Recorded data:
################

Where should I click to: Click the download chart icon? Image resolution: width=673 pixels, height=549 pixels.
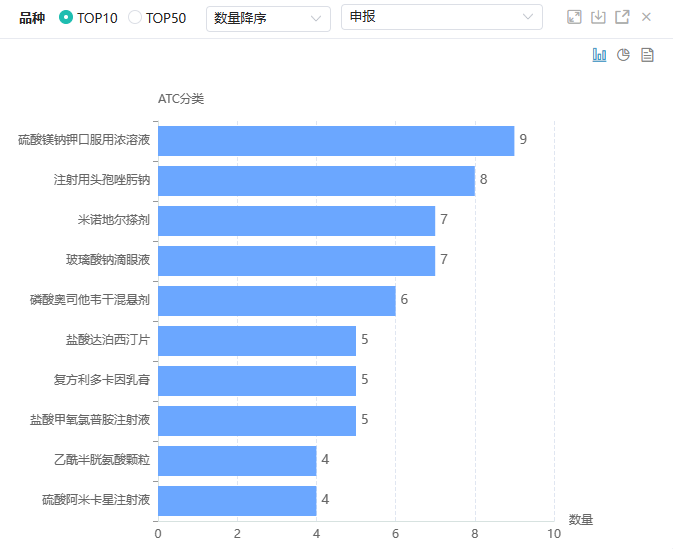598,17
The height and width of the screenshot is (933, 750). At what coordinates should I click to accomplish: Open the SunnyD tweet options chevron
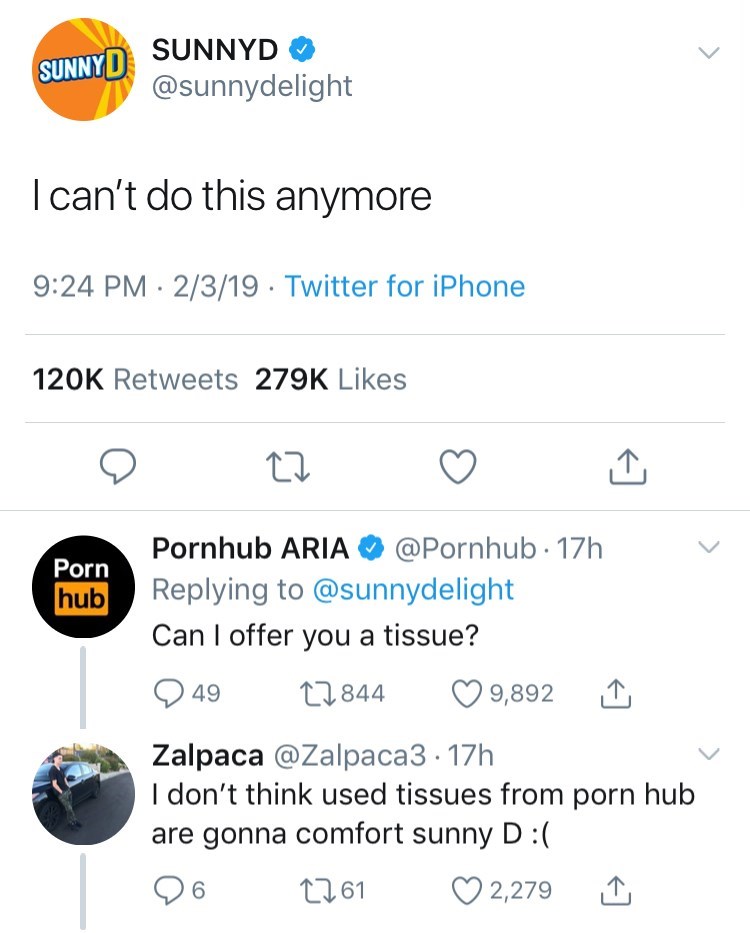708,52
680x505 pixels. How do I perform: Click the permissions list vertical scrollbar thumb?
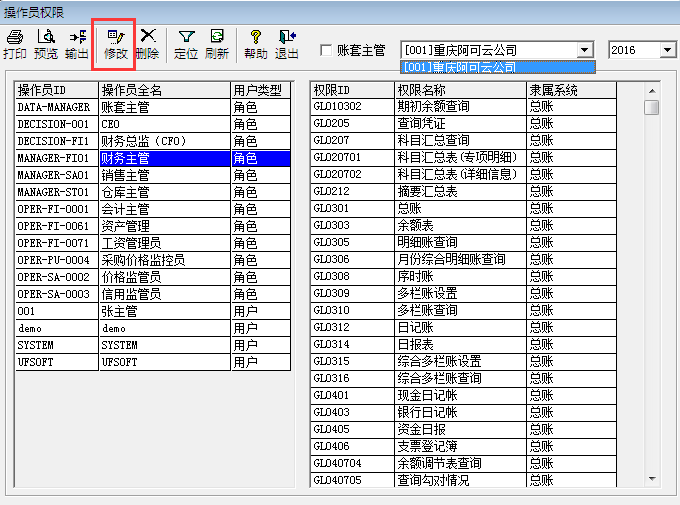click(651, 108)
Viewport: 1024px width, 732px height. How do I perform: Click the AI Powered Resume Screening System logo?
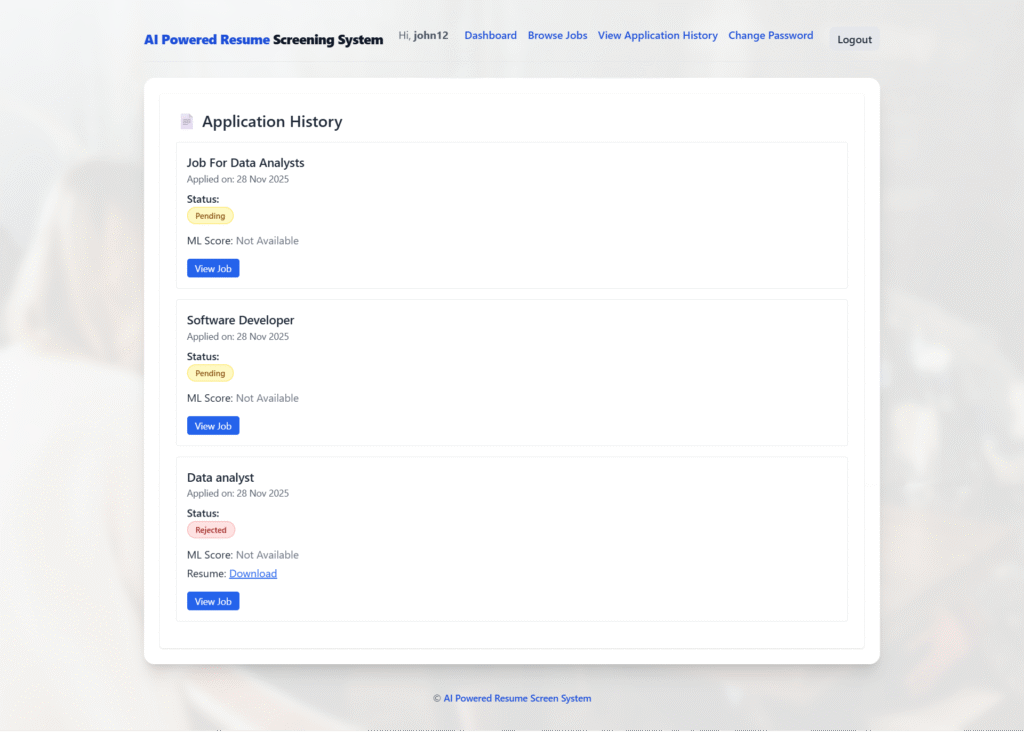(x=263, y=39)
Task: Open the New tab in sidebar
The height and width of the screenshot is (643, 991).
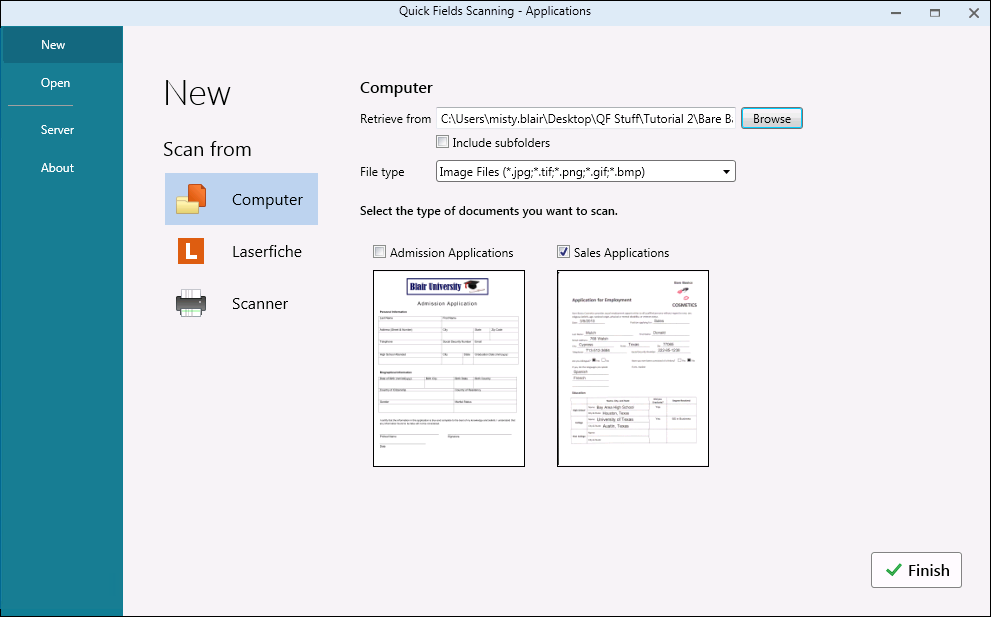Action: 53,45
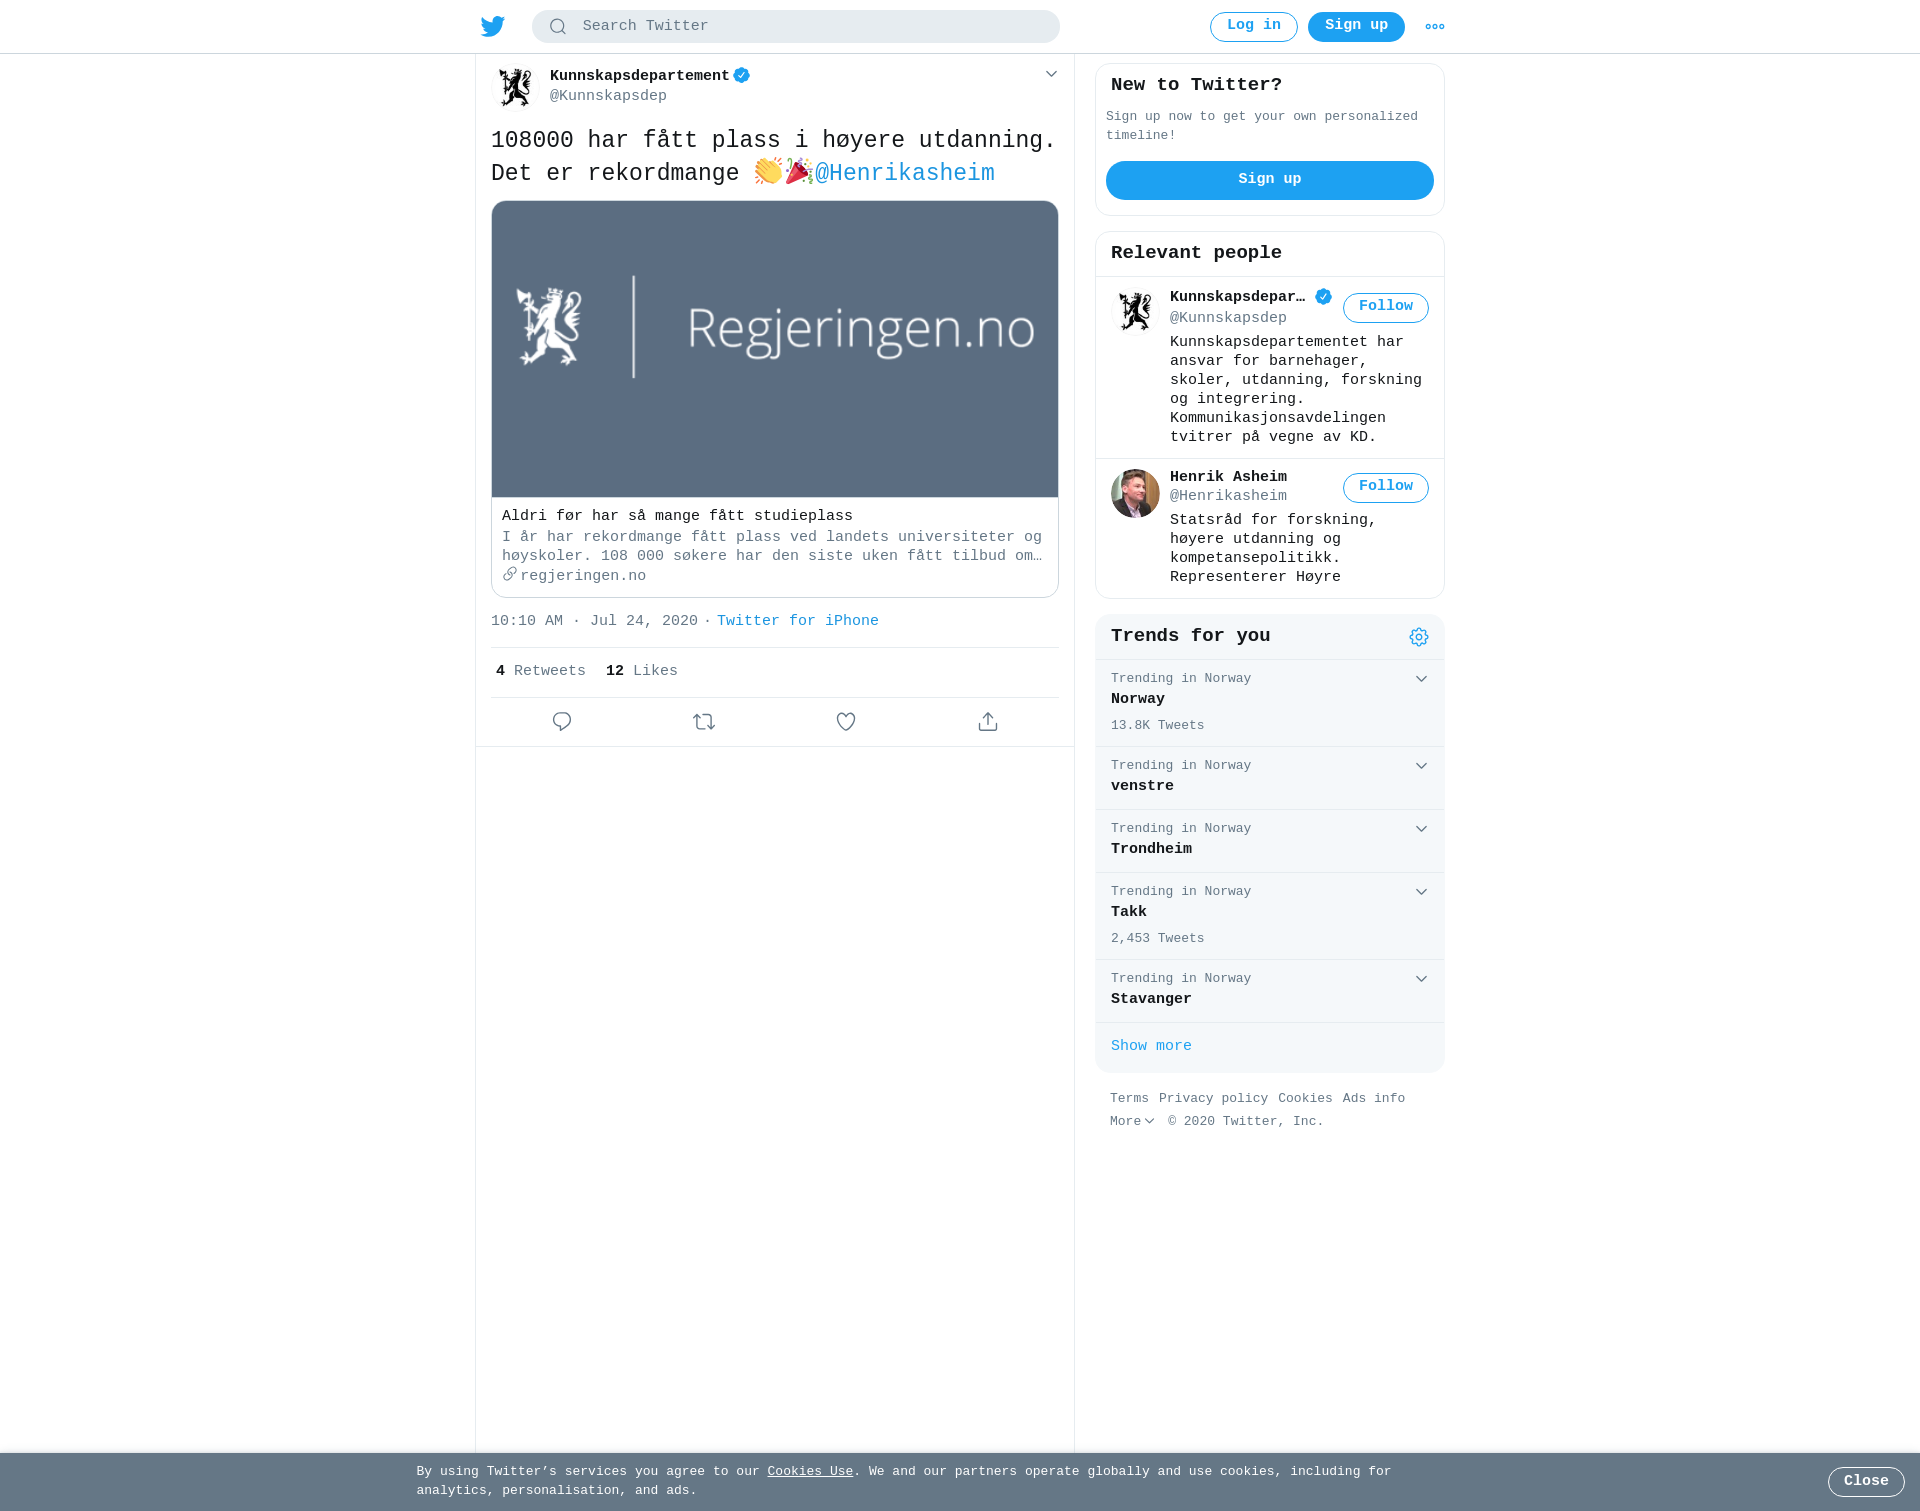Click the Twitter bird logo
This screenshot has width=1920, height=1511.
493,27
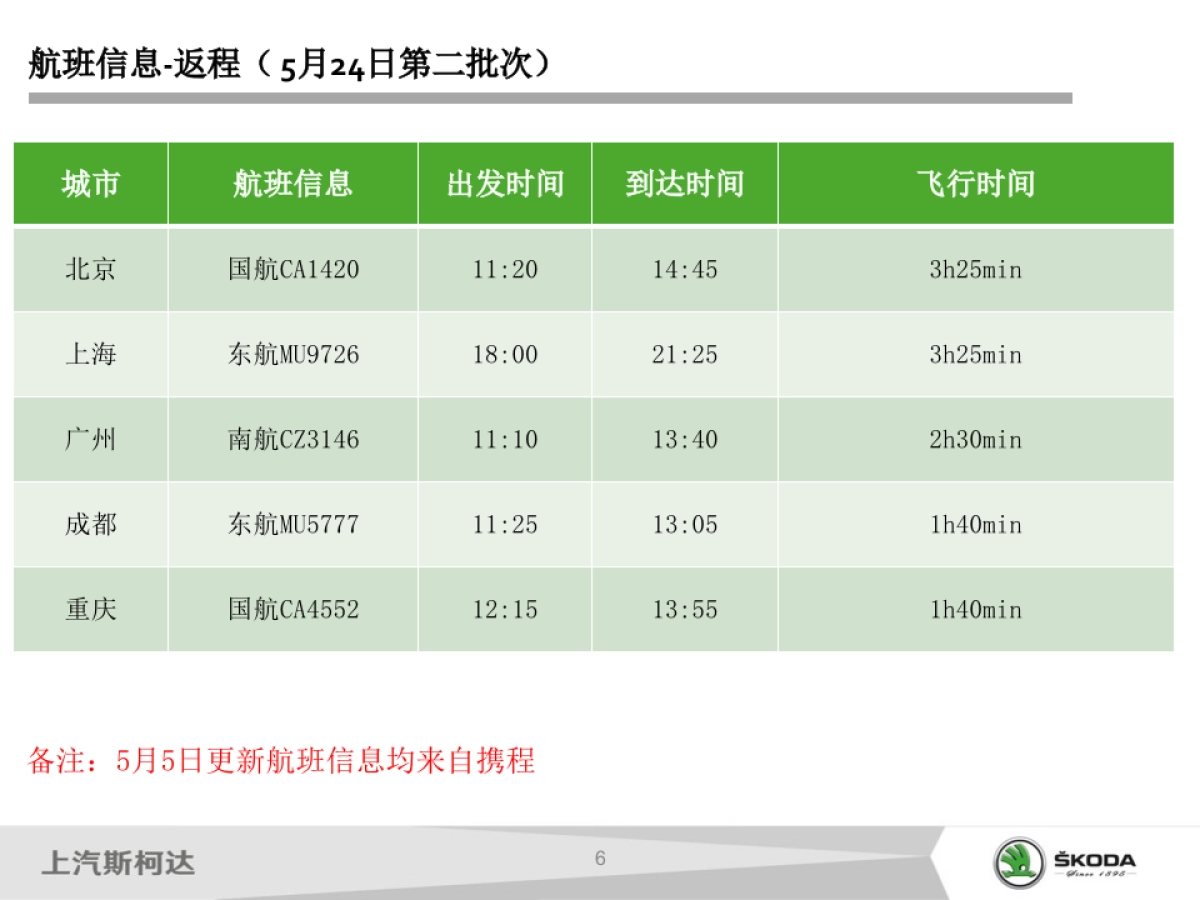
Task: Select the page number 6
Action: pos(600,857)
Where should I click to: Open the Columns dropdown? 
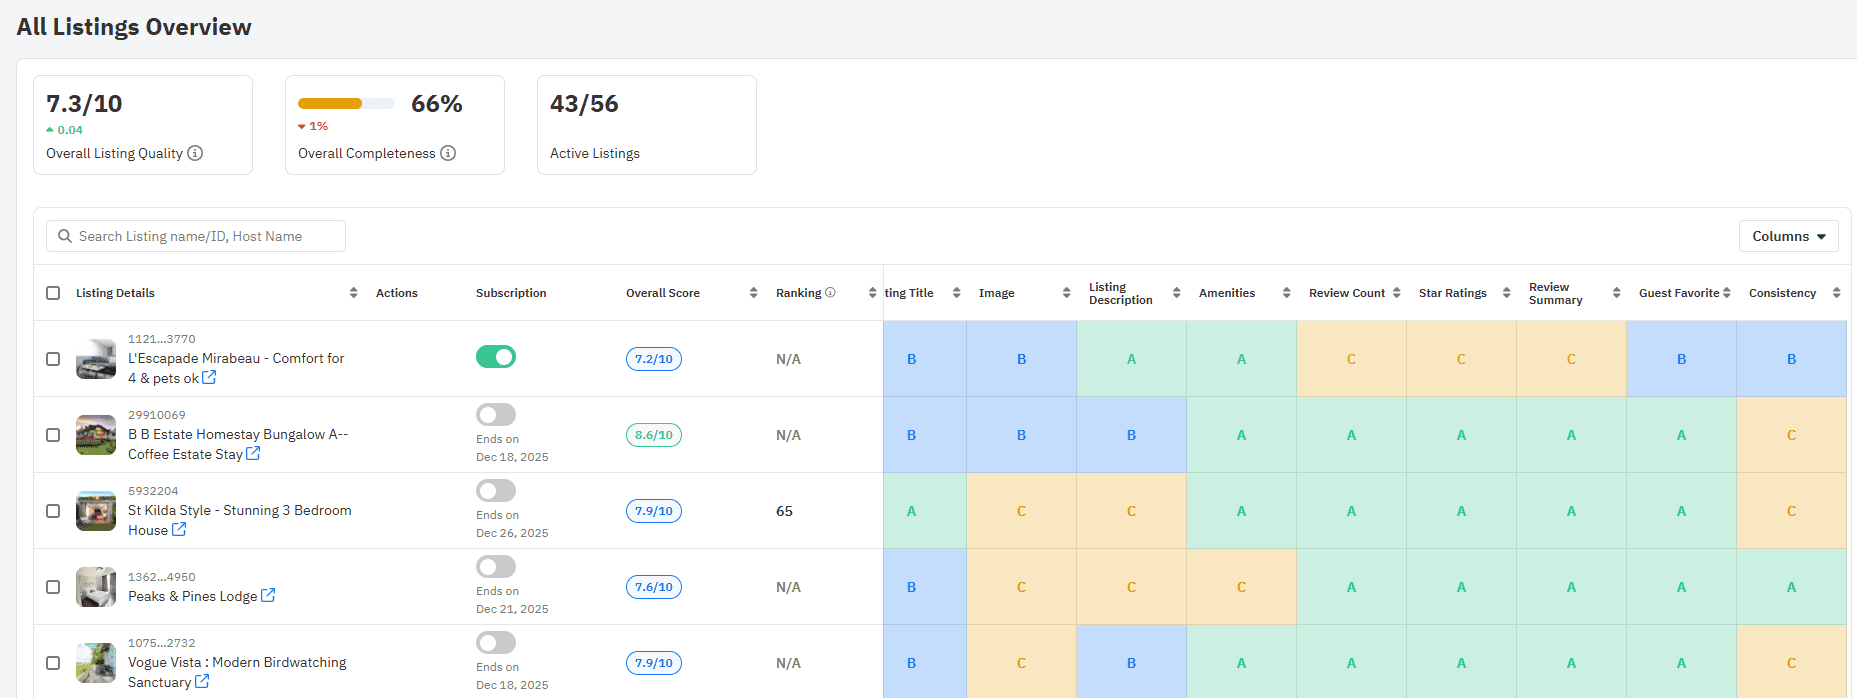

################

Direction
Reproduce every line of the listing above verbatim, omitting the pictures.

Exercise response
Where should I click to: Click the download chart icon? Image resolution: width=673 pixels, height=549 pixels.
598,17
The height and width of the screenshot is (933, 750). At what coordinates should I click to accomplish: Open the SunnyD tweet options chevron
708,52
680x505 pixels. How do I perform: Click the permissions list vertical scrollbar thumb?
click(651, 108)
Viewport: 1024px width, 732px height. How do I perform: Click the AI Powered Resume Screening System logo?
(x=263, y=39)
Task: Open the New tab in sidebar
The height and width of the screenshot is (643, 991).
Action: 53,45
Click the Twitter bird logo
This screenshot has width=1920, height=1511.
493,27
Task: Select the page number 6
Action: pos(600,857)
Where should I click to: Open the Columns dropdown? 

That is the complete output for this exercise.